The drop of investment and domestic consumption slowed down during the second quarter of 2013, leading to a more positive performance of the Portuguese economy and putting a stop to the technical recession period that the country had been going through since 2010.
The data released by the National Statistics Institute (INE) on September 6 confirmed the Gross Domestic Product’s (GDP) variation figures, which had been revealed in a quick estimate presented by the INE in August – Portugal’s GDP increased 1.1% in the second quarter of the year compared to the previous quarter.
Compared to the same period last year, there was a slight decrease in the GDP variation, from -2% to -2.1%.
However, the main difference regarding the numbers now released by the INE and those presented earlier is an explanation about which GDP components contributed to the total result. According to the statistics institute, the key factor was domestic demand (the level of investment plus the level of consumption), whose decrease went from 6% in the first quarter of the year to just 2.6% in the second. This means that whilst domestic demand is still on negative ground, the indicator is looking up compared to the first three months of the year.
This trend was most noticeable in the country’s level of investment, which went from a 15.9% drop to a 2.3% decline, mainly due to an increase in investment in the building sector.

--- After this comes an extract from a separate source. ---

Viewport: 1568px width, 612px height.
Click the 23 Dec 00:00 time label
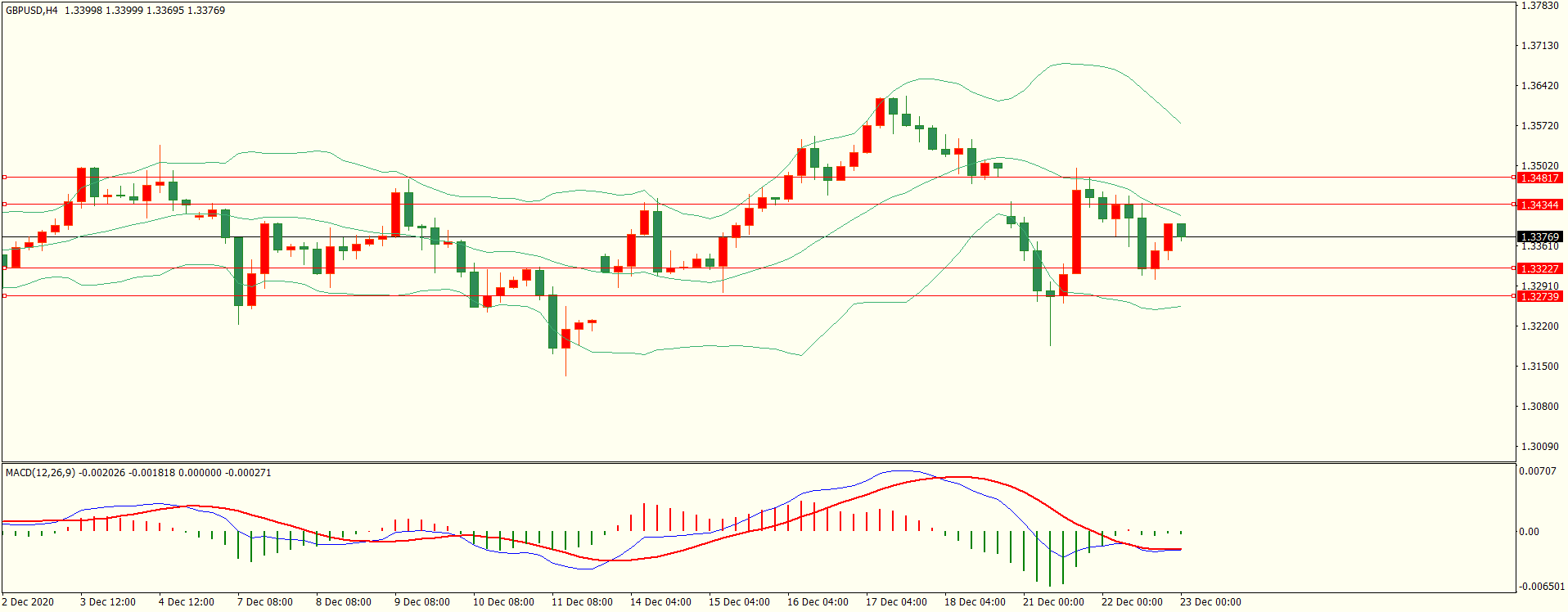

Exports were also up by 5.5% in July compared to the same period of 2012, and registered a staggering increase of 9.6% compared to June 2013. Despite the record rise, its effect on the variation of GDP wasn’t as strong, as imports also decreased. Therefore, the contribution of net external demand (the level of exports minus the imports) was smaller, going from 1.9% in the first quarter of the year to just 0.4% in the second.